すなわち、表面だけに栗饅頭が残って、中は栗饅頭の重力でつぶれ、表面だけ増えるという感じですともう少しマイルドな増加にとどまりそうで、滅亡はもう少し先になりそうです。しかも宇宙空間における栗饅頭も変質は避けられず、変質しないのは表層の栗饅頭に守られた内部の一部分だけ・・・。そのあたりの計算は厳密にはできませんが。

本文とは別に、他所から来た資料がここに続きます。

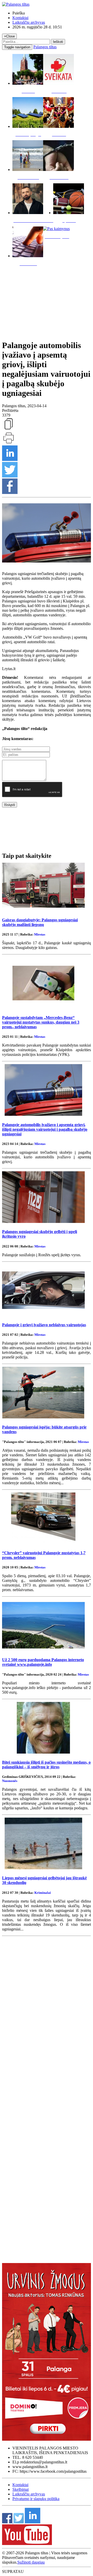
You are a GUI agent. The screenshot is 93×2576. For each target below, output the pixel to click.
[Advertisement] (46, 302)
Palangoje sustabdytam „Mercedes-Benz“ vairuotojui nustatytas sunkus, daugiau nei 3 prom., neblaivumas (40, 1022)
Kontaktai (20, 17)
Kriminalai (42, 1893)
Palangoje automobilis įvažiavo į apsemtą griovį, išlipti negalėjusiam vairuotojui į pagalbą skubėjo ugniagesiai (44, 1129)
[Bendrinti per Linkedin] (10, 459)
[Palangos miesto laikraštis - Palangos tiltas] (15, 4)
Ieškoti (58, 42)
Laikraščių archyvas (28, 22)
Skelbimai (20, 2489)
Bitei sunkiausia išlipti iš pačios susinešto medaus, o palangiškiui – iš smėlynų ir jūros (46, 1764)
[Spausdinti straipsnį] (8, 443)
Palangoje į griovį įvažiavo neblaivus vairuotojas (44, 1325)
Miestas (39, 934)
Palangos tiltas (45, 47)
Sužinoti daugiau (31, 2562)
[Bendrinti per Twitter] (10, 476)
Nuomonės (9, 1781)
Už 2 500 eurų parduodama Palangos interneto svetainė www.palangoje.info (43, 1662)
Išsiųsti (9, 805)
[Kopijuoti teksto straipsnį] (8, 429)
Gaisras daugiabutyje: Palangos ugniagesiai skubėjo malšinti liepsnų (40, 922)
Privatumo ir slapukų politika (35, 2498)
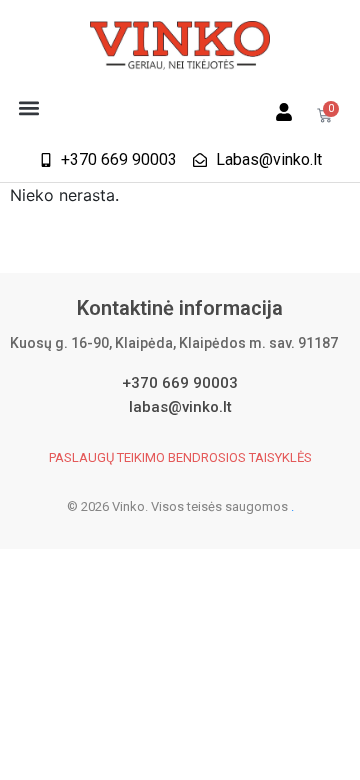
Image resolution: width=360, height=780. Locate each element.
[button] (28, 107)
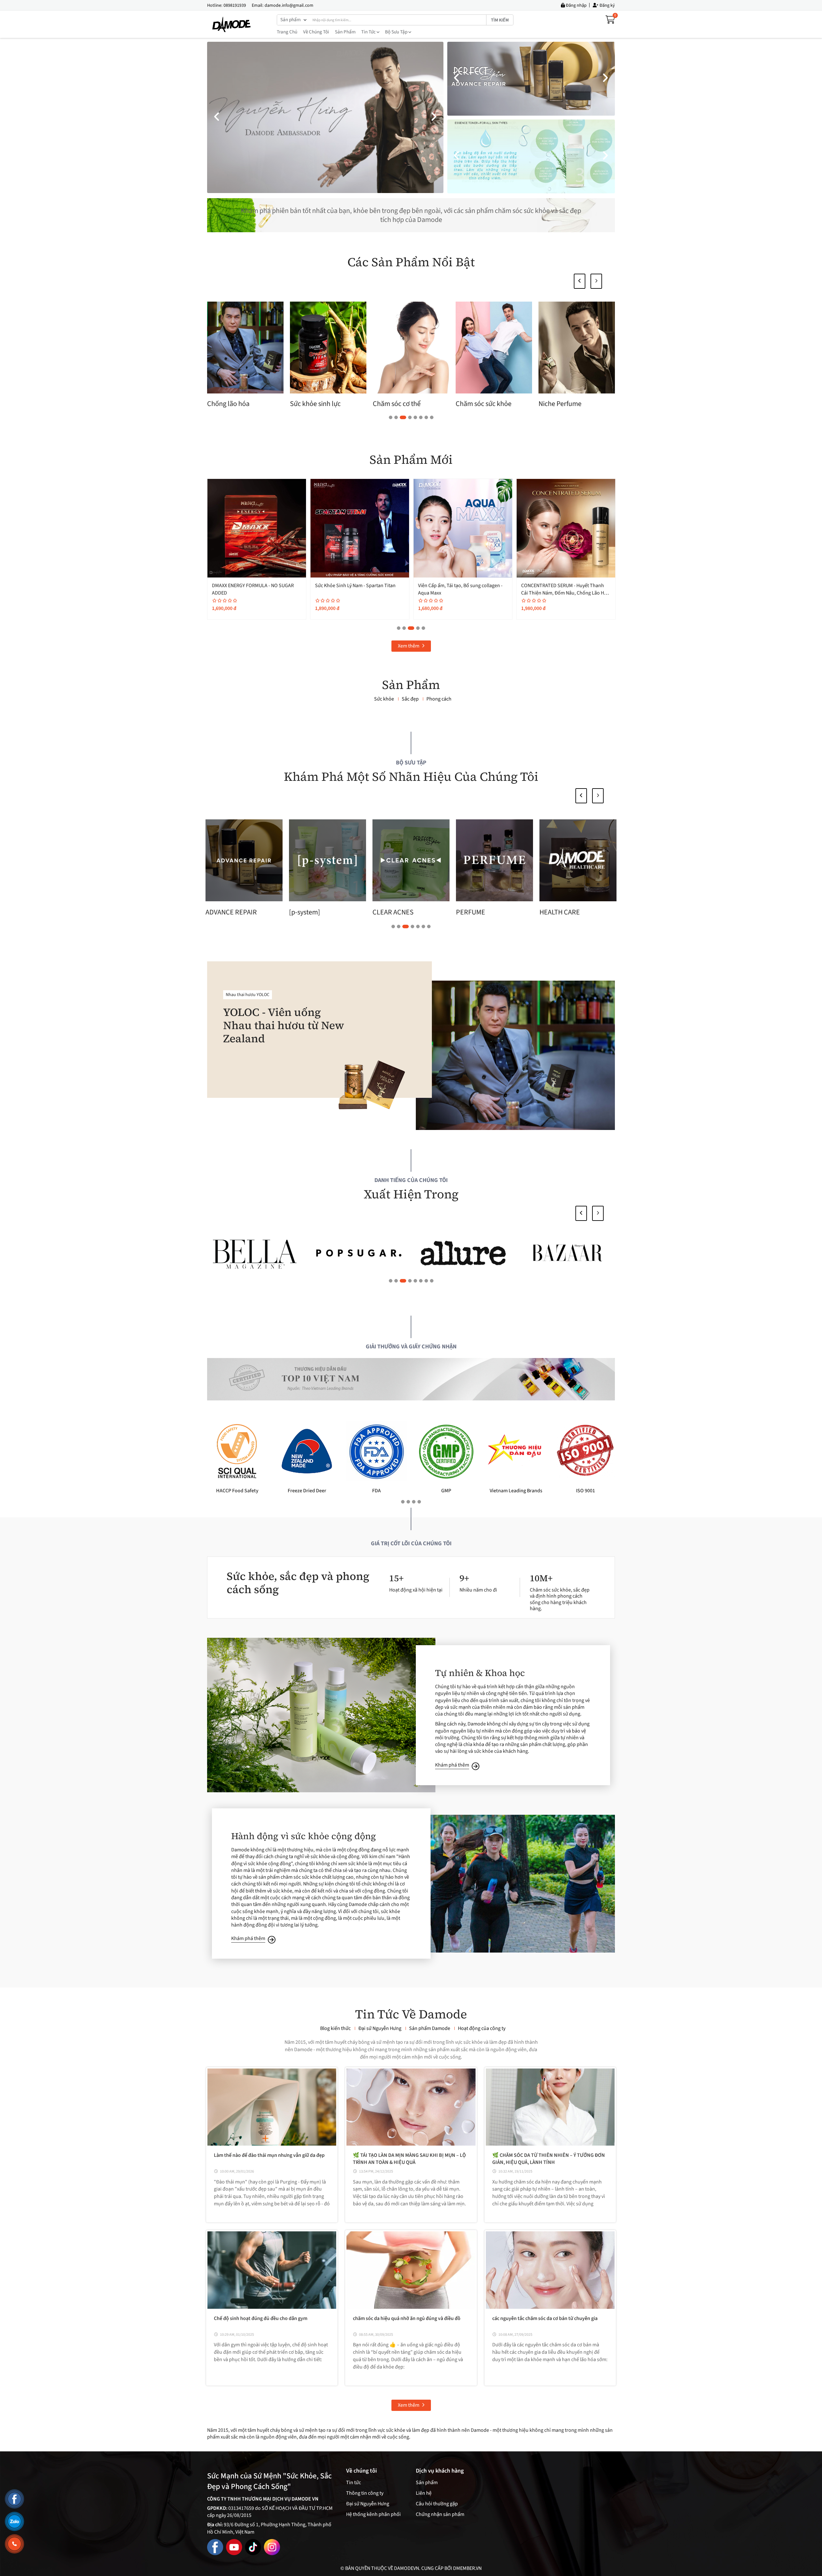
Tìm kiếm (500, 20)
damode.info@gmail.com (289, 5)
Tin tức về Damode (411, 2014)
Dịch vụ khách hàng (440, 2471)
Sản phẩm (345, 32)
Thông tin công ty (364, 2493)
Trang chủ (287, 32)
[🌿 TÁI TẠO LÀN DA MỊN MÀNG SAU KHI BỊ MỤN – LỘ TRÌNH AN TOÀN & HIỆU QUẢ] (410, 2107)
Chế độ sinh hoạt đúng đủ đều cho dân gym (260, 2318)
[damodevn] (232, 24)
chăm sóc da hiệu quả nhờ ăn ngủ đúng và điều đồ (406, 2318)
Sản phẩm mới (411, 459)
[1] (567, 1253)
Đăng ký (607, 5)
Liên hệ (424, 2493)
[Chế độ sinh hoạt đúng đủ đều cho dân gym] (271, 2270)
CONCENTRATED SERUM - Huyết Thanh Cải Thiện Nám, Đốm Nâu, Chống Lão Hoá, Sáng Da (257, 593)
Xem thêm (409, 645)
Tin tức (369, 32)
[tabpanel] (328, 356)
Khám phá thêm (452, 1765)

そうすると恒星にもならないか。凍っちゃうというのもありますけれど、それ自体が増殖すると球状になり、自身の重力でつぶれ、増えたとしても例えば褐色矮星の前の表面温度500度くらいになったら炭になっちゃう。たぶん。そうすると、天王星くらいの大きさのコアの黒い星がガスを帯びつつ、小惑星帯あたりを漂い小惑星を吸い取りながら太陽を回る感じになるというのがファイナルアンサーか。結構明るい惑星になりそう。
![](https://assets.st-note.com/img/1724113108164-Fo6XCMGiHv.png)
唾液などと混じらず、それ自体の原子組成が維持されたら増加するというスキームだと増え続けることになり、滅亡は避けられないような気がします。
いずれにしても、こんな恐ろしい道具を安易に使っちゃだめー。